L’ho conosciuto nel ‘97, in un primo incontro presso il Ministero della Salute, che aveva convocato le associazioni per parlare di una proposta di legge sulle malattie rare, che in seguito è stata approvata. In quel periodo la sindrome Prader-Willi era sconosciuta a molti, perfino ai medici. Già in quell’incontro si decise di unire le associazioni regionali in un coordinamento chiamato Federazione. Il nostro primo obiettivo era quello di trovare altri casi presenti sul territorio e di diffondere la conoscenza della malattia. Da quel momento Vittorio e Clara si sono impegnati in un lungo percorso che dura tutt’oggi.
Ricordo le parole di Vittorio quando rientrava dalle visite al Ministero della Salute o dall’Istituto Superiore di Sanità per portare delle lettere “Non c’è porta che non ho bussato, ma ho consegnato tutto”. All’epoca non c’era internet e la mail non si usava. I primi tempi sono stati molto difficili, ma Vittorio trovava il modo di far entrare la Federazione negli incontri importanti.

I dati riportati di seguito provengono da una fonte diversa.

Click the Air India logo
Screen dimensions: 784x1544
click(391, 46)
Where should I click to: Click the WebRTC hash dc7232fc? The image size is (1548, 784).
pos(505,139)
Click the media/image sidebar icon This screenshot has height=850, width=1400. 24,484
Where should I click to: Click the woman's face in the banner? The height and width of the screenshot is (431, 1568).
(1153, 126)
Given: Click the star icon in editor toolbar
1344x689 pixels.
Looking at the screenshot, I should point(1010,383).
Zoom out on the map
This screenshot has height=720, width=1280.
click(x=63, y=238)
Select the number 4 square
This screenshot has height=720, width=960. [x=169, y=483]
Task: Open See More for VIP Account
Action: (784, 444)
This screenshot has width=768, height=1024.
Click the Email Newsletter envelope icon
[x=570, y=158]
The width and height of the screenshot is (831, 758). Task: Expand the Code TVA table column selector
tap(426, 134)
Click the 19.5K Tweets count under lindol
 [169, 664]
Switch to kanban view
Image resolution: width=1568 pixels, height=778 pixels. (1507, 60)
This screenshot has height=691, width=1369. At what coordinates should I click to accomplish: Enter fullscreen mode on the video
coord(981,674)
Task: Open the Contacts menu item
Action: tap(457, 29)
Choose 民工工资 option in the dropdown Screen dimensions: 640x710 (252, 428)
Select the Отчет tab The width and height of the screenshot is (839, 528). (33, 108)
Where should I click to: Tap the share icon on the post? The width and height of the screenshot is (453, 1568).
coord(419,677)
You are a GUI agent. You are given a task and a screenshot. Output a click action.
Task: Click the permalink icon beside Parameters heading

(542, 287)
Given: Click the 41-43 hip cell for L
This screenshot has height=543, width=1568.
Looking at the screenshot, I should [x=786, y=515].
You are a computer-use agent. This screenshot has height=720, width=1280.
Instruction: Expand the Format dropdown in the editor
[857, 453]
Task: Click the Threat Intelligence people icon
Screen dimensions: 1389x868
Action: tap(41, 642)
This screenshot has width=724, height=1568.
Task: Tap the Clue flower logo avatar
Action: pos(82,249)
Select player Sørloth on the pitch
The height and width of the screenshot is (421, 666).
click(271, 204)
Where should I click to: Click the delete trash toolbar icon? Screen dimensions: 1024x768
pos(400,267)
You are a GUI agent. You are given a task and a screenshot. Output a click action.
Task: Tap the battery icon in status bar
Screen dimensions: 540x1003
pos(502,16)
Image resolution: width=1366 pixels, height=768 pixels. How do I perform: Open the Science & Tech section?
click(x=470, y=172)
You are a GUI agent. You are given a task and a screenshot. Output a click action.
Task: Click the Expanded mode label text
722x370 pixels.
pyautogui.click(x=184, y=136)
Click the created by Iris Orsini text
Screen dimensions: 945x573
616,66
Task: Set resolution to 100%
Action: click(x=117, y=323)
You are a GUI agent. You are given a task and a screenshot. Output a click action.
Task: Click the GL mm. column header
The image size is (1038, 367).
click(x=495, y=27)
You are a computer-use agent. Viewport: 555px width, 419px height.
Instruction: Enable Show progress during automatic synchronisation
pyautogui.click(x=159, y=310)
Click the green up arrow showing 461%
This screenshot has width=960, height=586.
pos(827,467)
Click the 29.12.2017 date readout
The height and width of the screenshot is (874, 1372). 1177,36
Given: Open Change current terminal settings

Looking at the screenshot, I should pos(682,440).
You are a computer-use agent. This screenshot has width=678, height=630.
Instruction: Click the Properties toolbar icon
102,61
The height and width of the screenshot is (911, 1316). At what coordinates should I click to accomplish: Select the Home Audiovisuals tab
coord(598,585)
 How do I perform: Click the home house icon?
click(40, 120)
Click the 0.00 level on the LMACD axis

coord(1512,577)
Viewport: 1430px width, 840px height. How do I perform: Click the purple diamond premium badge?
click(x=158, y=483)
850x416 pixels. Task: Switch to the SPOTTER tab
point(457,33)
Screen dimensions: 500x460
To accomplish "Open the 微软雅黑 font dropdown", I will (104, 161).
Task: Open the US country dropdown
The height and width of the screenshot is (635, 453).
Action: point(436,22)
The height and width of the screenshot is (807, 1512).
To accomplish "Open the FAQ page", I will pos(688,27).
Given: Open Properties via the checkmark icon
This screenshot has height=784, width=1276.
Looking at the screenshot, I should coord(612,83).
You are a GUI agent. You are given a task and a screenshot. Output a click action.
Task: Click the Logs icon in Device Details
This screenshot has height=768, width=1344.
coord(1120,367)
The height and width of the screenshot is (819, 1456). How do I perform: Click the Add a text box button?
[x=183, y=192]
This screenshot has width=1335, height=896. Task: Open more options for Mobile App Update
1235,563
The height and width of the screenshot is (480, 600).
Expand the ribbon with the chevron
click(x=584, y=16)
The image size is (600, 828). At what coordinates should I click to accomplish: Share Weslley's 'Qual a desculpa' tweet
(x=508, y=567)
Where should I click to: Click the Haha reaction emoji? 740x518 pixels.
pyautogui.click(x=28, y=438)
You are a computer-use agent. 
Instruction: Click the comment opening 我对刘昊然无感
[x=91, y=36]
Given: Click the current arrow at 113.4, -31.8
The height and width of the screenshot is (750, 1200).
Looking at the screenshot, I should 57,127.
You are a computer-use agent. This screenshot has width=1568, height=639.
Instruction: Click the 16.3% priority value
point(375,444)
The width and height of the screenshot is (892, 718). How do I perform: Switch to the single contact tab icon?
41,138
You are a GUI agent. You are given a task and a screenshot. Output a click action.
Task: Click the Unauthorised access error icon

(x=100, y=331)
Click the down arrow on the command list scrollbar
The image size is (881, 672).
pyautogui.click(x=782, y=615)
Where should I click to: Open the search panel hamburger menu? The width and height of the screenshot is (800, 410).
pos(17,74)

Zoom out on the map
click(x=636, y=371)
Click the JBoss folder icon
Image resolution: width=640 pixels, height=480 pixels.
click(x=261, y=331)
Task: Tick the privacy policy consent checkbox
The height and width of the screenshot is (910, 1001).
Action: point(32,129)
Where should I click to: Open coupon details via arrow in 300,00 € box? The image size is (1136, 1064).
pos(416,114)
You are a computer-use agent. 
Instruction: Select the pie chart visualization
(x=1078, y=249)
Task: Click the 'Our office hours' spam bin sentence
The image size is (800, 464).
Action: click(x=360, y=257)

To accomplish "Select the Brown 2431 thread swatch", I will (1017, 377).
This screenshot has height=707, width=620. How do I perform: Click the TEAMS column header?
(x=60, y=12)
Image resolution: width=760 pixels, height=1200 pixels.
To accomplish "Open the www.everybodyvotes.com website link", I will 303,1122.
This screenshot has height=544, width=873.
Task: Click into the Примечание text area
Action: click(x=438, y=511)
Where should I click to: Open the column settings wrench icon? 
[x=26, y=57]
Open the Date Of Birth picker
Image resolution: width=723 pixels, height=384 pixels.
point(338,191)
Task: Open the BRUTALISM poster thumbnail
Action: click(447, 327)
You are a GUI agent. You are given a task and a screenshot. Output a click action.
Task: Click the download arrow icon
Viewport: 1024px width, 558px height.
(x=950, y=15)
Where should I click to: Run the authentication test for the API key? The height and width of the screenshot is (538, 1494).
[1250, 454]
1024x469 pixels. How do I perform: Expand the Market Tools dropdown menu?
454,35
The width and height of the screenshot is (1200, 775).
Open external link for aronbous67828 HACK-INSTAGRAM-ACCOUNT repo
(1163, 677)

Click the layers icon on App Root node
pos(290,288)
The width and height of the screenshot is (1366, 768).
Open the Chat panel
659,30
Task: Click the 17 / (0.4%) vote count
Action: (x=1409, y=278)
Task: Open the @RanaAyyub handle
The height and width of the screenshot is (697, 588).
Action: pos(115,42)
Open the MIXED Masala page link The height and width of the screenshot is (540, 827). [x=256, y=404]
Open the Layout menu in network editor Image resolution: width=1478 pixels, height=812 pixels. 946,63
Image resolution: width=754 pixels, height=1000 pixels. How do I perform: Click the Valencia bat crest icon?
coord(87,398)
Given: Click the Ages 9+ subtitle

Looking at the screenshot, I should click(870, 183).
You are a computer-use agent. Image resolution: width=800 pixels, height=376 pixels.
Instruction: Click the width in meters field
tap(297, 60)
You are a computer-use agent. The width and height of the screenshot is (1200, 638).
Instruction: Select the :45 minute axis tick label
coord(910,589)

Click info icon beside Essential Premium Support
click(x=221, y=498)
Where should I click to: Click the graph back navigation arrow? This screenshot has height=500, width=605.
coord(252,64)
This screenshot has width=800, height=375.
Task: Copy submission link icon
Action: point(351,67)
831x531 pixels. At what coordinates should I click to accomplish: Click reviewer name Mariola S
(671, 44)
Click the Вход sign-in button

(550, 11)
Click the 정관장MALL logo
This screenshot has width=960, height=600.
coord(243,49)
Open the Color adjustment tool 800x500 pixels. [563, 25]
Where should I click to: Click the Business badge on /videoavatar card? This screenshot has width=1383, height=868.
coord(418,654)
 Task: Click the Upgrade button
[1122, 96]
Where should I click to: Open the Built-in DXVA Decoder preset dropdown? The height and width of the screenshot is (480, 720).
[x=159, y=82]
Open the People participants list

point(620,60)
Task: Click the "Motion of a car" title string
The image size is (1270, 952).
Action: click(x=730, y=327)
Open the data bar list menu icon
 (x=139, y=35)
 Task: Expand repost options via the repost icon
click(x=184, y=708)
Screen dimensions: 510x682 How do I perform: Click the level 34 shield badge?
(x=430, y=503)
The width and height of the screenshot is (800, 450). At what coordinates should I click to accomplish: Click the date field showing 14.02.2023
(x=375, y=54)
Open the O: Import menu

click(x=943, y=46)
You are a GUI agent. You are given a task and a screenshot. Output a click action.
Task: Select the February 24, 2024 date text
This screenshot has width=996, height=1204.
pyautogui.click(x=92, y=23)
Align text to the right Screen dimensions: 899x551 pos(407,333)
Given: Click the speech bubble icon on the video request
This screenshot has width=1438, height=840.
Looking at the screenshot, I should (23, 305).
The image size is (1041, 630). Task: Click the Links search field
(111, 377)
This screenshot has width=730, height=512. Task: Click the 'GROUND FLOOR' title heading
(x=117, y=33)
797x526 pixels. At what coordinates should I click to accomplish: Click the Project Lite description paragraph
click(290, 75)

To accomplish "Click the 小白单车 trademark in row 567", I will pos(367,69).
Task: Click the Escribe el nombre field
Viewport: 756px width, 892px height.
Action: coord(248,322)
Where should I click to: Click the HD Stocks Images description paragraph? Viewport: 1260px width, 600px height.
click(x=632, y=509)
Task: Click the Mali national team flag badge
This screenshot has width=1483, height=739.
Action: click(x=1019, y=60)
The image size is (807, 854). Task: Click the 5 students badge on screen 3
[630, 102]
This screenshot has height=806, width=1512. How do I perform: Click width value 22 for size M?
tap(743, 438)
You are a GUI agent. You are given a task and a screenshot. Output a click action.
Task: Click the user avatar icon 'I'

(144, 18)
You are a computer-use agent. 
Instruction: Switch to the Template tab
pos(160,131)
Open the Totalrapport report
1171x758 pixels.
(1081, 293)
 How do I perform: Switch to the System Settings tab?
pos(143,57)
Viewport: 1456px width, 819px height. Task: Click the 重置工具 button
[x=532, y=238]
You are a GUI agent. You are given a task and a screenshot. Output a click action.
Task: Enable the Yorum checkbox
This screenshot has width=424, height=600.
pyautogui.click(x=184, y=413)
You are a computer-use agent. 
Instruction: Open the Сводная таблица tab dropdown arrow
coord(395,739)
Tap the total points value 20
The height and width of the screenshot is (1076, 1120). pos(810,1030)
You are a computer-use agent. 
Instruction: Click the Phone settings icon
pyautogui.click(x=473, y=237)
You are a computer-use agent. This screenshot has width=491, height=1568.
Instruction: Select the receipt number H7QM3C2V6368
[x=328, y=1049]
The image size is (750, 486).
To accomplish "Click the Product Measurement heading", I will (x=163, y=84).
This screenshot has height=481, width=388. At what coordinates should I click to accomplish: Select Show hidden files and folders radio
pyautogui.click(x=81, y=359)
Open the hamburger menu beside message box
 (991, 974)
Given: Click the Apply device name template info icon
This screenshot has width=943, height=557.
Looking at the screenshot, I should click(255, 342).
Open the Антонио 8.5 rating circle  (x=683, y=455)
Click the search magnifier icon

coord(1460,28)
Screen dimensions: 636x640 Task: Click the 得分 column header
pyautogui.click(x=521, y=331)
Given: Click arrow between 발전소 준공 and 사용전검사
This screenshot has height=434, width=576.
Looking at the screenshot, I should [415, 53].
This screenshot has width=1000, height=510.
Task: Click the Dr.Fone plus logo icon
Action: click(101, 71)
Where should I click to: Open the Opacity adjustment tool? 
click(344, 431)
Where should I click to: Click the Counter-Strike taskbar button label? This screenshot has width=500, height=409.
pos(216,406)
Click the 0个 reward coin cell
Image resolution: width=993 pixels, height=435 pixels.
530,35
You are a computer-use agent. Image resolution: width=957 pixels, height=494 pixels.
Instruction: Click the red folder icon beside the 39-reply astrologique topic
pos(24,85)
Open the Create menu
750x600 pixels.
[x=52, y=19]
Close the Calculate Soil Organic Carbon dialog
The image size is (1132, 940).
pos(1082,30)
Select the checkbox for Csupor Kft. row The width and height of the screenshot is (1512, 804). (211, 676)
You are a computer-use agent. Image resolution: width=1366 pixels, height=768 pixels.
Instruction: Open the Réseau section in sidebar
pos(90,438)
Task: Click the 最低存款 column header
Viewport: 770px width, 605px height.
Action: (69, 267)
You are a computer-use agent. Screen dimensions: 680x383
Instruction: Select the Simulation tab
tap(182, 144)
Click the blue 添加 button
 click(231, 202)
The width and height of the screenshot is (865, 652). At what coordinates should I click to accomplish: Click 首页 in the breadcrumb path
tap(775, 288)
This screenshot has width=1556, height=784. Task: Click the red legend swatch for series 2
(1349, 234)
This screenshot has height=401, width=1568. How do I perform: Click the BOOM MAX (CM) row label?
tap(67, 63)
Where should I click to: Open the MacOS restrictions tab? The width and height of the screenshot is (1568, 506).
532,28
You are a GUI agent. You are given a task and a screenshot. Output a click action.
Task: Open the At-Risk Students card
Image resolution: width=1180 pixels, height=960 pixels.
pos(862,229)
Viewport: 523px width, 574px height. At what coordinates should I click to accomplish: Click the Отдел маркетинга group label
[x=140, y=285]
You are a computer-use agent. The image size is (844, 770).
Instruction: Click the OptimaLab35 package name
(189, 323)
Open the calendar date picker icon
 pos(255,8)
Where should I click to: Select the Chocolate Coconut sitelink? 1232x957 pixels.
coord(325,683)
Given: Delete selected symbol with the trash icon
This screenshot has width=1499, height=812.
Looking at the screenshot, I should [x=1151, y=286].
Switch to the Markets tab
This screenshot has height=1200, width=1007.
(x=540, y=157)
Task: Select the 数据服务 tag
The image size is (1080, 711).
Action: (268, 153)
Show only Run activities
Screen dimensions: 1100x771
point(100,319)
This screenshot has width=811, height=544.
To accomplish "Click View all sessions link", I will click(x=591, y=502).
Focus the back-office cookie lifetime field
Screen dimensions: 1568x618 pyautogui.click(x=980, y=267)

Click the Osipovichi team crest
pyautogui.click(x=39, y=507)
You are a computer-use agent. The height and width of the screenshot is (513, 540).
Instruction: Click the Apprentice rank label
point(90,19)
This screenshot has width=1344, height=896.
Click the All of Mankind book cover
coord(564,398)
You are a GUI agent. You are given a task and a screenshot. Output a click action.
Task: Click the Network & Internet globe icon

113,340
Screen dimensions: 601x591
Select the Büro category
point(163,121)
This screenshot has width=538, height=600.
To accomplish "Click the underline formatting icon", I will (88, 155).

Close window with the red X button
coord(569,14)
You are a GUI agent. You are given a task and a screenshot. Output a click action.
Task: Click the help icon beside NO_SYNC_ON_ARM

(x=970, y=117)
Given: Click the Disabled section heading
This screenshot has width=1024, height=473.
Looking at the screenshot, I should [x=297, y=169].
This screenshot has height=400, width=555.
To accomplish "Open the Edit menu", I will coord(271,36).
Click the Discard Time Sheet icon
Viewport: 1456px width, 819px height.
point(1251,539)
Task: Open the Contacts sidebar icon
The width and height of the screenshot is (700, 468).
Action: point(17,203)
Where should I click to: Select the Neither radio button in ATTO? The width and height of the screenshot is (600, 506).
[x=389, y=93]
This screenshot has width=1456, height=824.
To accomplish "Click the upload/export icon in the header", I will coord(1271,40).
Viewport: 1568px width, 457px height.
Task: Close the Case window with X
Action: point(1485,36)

Ricordo ancora le nostre prime partecipazioni alle trasmissioni televisive. L’ emozione era sempre grande perché eravamo genitori e non ci sentivamo preparati, ma Vittorio con il suo sorriso cercava trasmettere serenità e coraggio a tutti noi. Per non dimenticare nulla, ripetevamo le istanze da evidenziare fino all’inizio della trasmissione.
Grazie poi al lavoro della Federazione e alla grande volontà e disponibilità di alcuni professionisti sono nati i Centri di riferimento ospedalieri. I nostri figli così, in tutta Italia, hanno potuto avere delle terapie adeguate alla patologia. Vittorio era molto soddisfatto della possibilità data alle famiglie per la cura dei loro figli.
Molto precocemente Vittorio aveva lasciato il lavoro per accudire la figlia PWS, che ora ha 37 anni, ha lottato con Clara e per tanti anni, ma a tutt’oggi i problemi per i quali si era battuto (disponibilità di personale formato per l’assistenza domiciliare, servizi diurni, moduli sollievo, strutture residenziali adeguate) attendono risposta e le famiglie, specie nelle regioni in cui questi servizi sono assenti, sono lasciate sole con impegni assistenziali che gravano in modo insopportabile su genitori che non ce la fanno più.
Spero tanto che il sacrificio di Vittorio non sia stato vano e che le Istituzioni si prendano cura della figlia e della famiglia.
Mi auguro anche che la scelta estrema che ha fatto Vittorio scuota l’opinione pubblica, perché i problemi assistenziali e i bisogni delle persone con disabilità vengano considerati con la dovuta attenzione e ottengano ai vari livelli istituzionali servizi e risorse adeguati.